> [THE TASK]: Retype the lines from the one containing "the window title" through the last line of the entries below, exactly and in full, omitting every image.

> [PROVIDED MATERIAL]:
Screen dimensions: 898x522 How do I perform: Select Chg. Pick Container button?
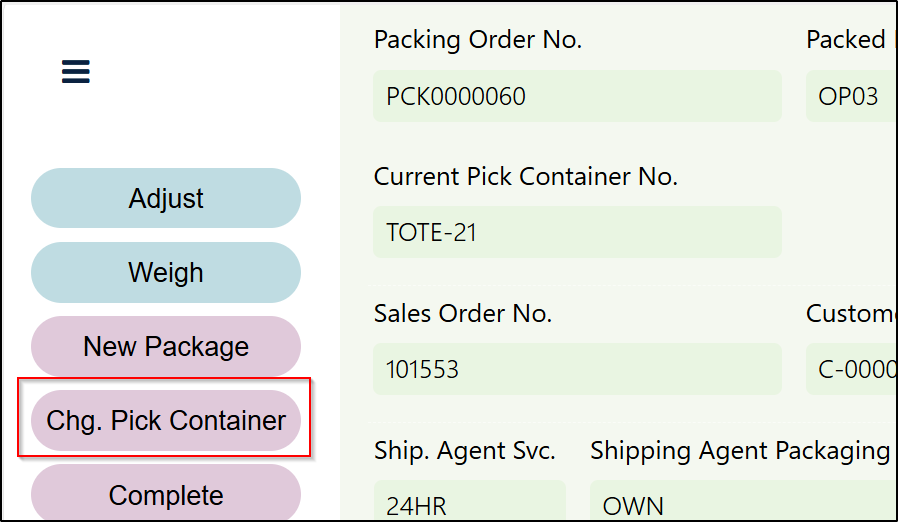tap(166, 420)
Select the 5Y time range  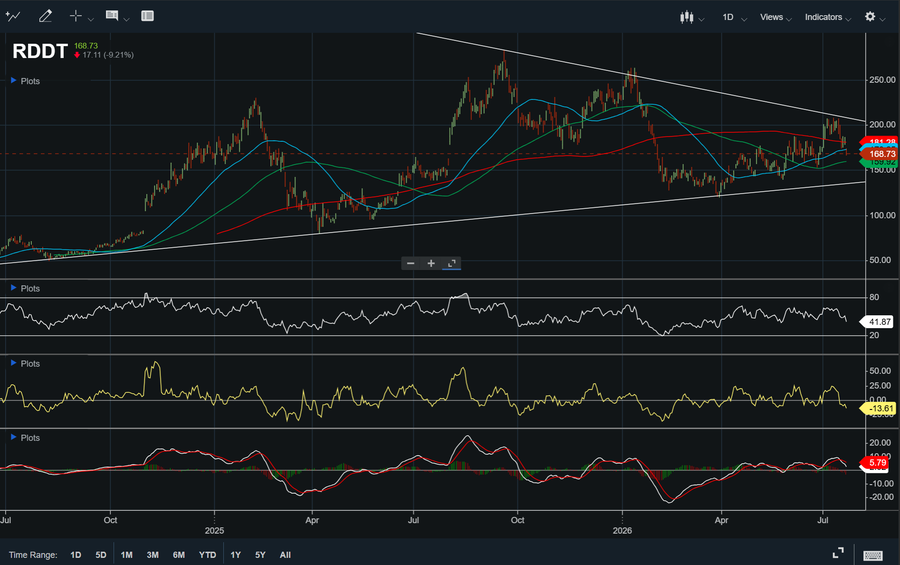[260, 555]
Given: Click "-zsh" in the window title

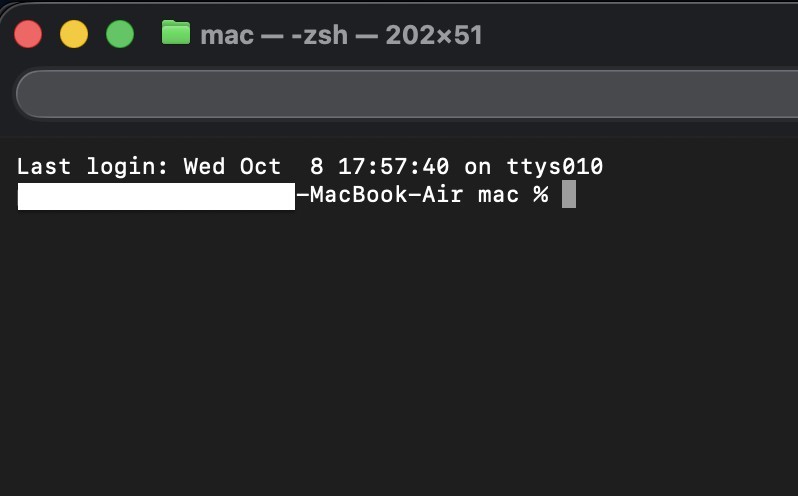Looking at the screenshot, I should pos(318,35).
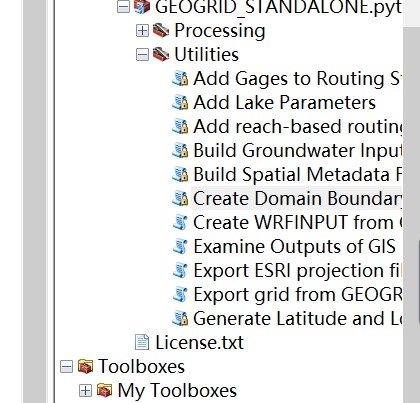Screen dimensions: 420x403
Task: Select Build Spatial Metadata tool
Action: pos(297,174)
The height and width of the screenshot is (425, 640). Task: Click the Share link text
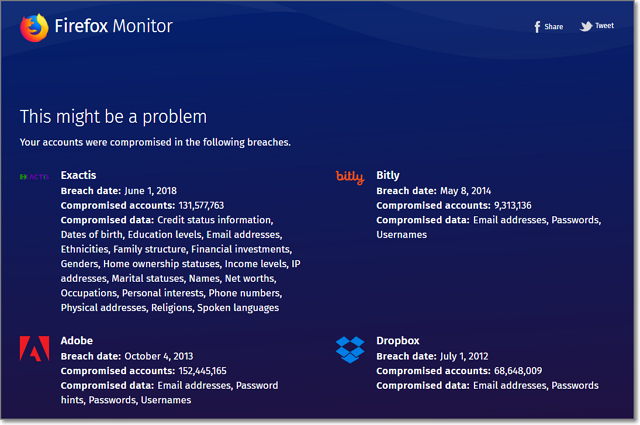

> [WRITTEN SOLUTION]:
Given: Click "-zsh" in the window title

Looking at the screenshot, I should pos(318,35).
Screen dimensions: 420x403
Task: Select Build Spatial Metadata tool
Action: pos(297,174)
The height and width of the screenshot is (425, 640). Task: Click the Share link text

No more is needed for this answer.